### WHAT IS NEEDED
Within the entries below, every line containing "agent" is to be copied.

───── SOURCE DATA

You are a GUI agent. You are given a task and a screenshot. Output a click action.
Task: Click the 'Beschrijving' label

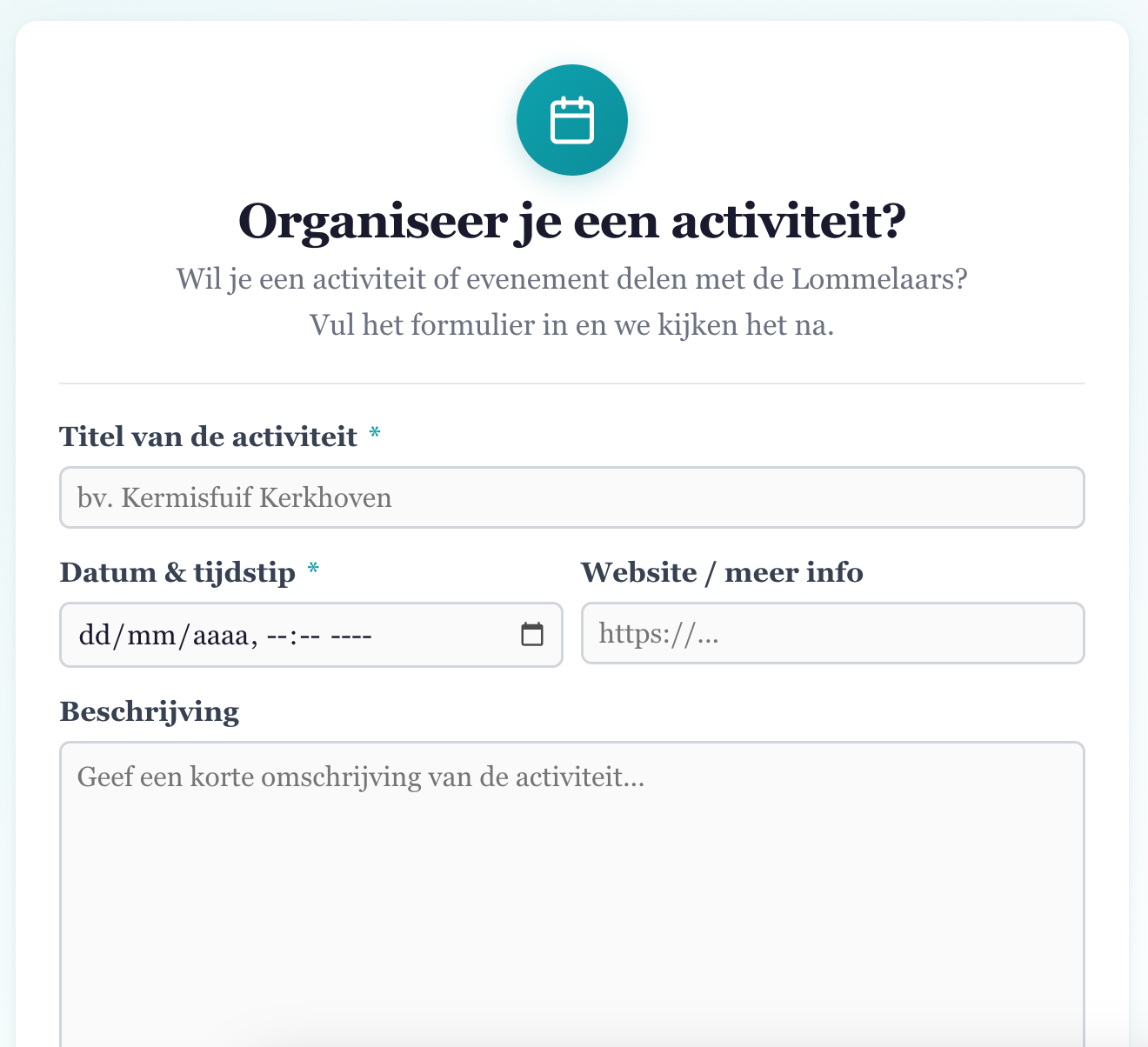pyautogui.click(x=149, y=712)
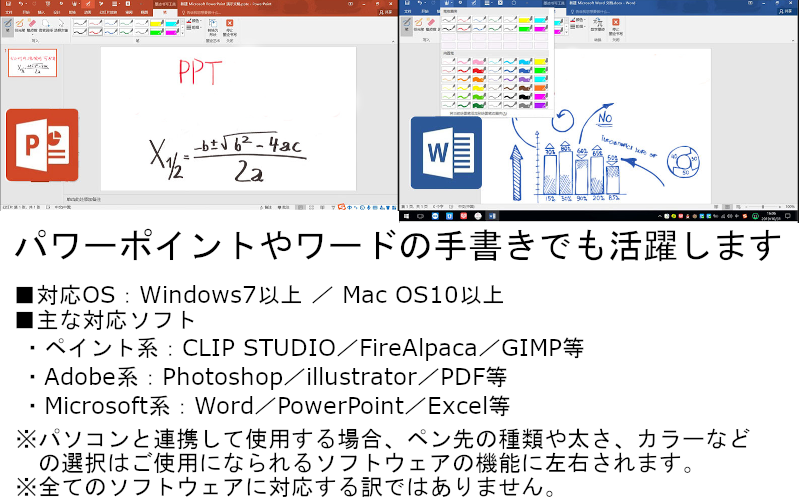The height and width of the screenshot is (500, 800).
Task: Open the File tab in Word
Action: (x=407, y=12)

──────────
───── SOURCE DATA

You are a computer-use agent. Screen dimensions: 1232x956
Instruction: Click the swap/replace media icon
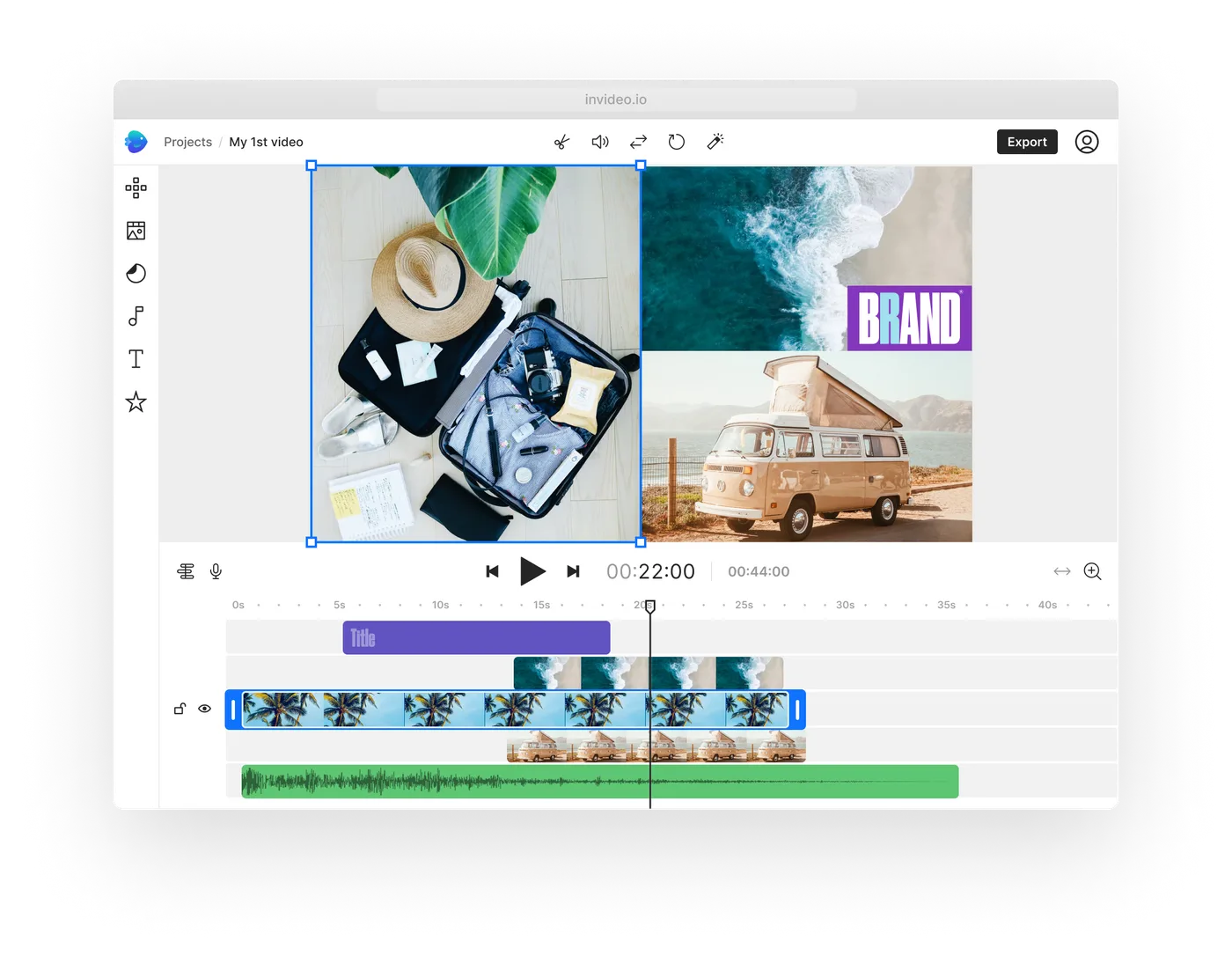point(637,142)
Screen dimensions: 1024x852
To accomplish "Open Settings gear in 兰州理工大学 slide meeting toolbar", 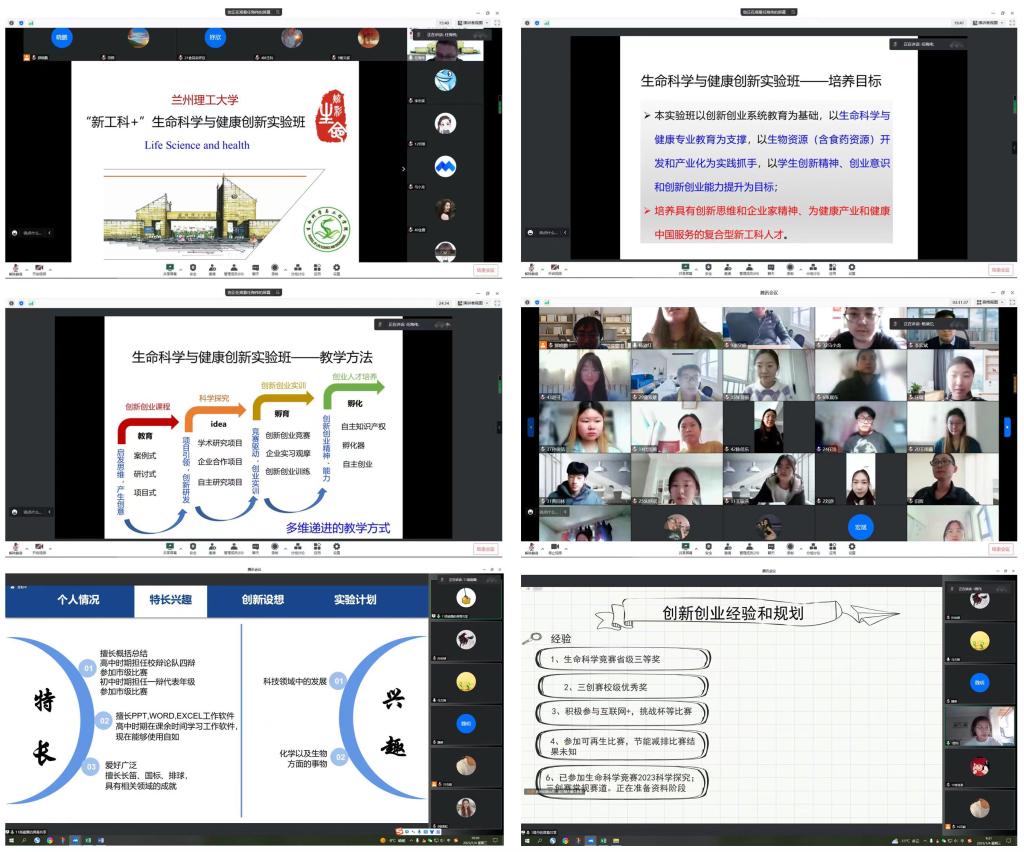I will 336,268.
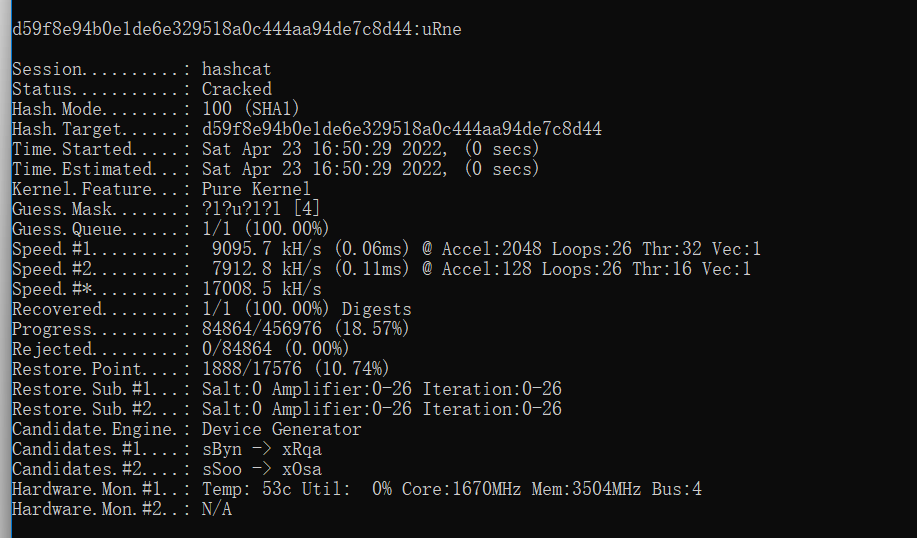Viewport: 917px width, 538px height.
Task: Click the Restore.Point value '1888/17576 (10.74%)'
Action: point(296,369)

──────────
───── SOURCE DATA

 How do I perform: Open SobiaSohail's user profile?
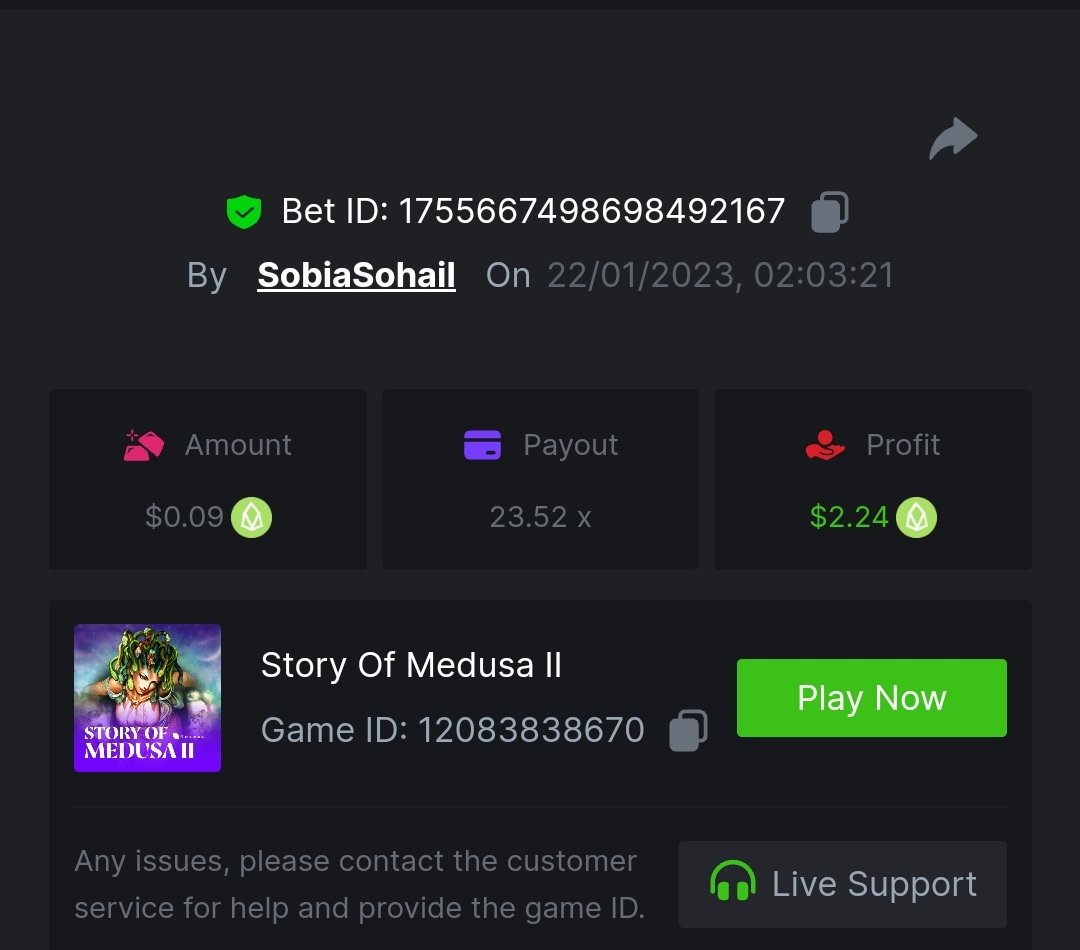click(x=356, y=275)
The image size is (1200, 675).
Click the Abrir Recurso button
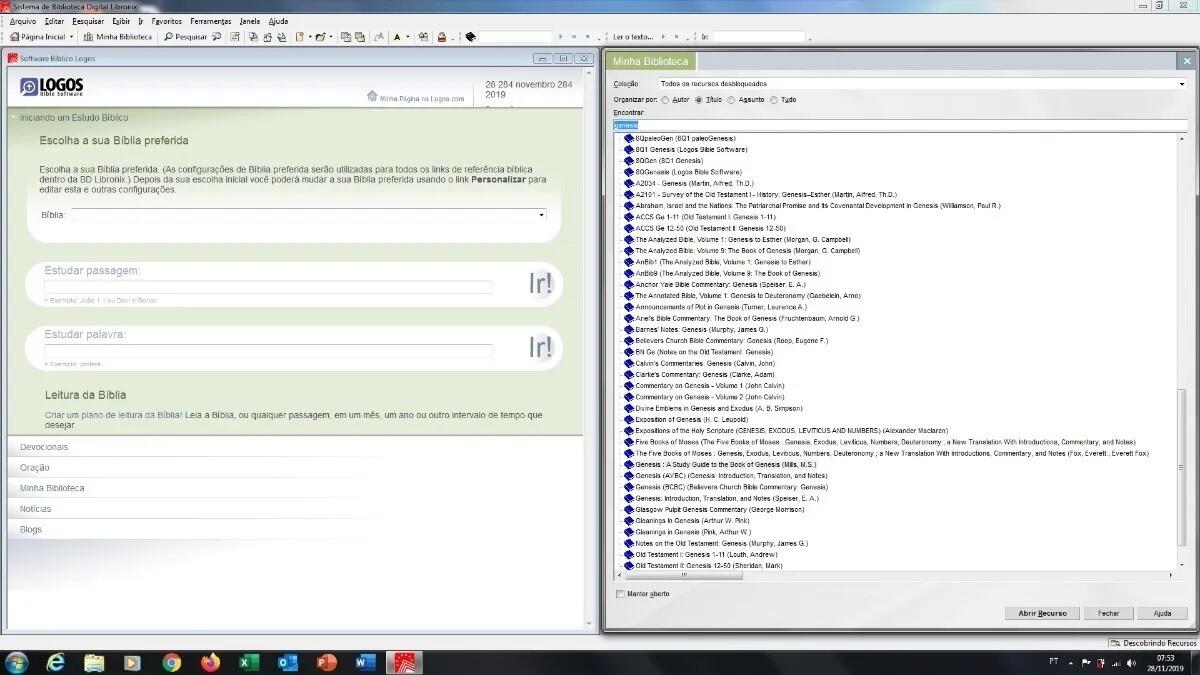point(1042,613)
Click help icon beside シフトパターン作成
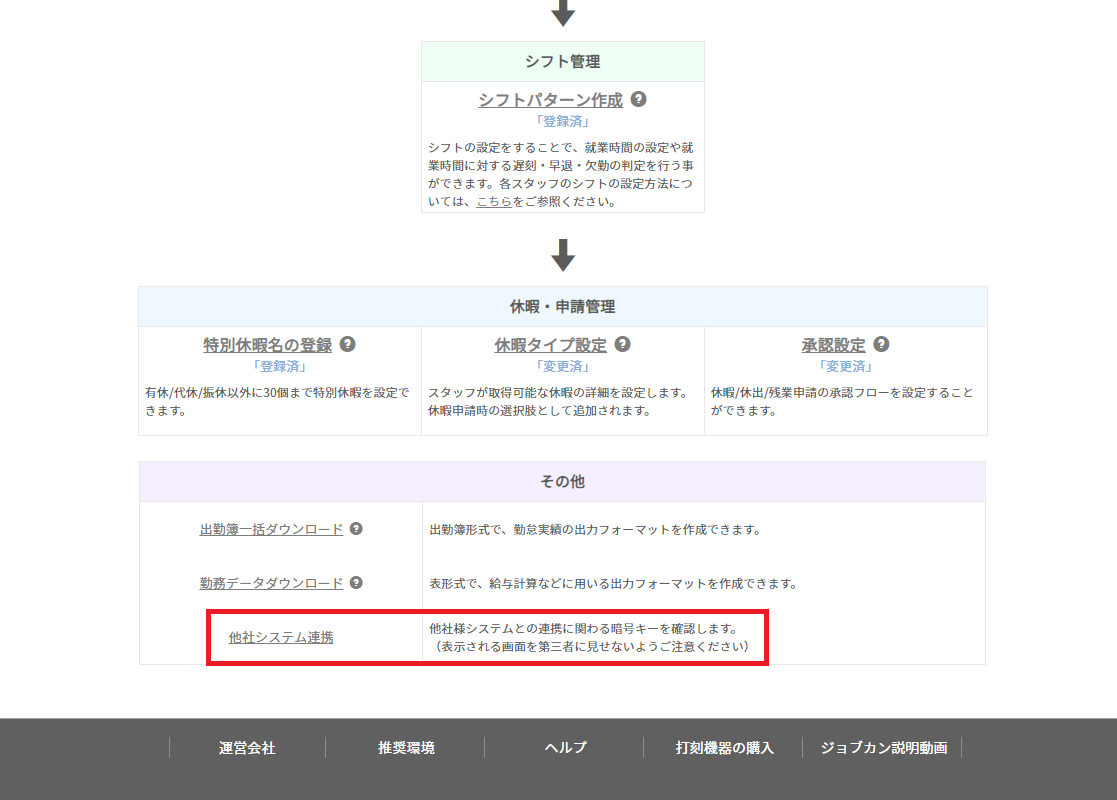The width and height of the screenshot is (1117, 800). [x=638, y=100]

──────────

### SOLUTION TO THE PROBLEM
You are a GUI agent. You are given a task and a screenshot. Output a click action.
You are a computer-use agent. Screen dimensions: 1232x956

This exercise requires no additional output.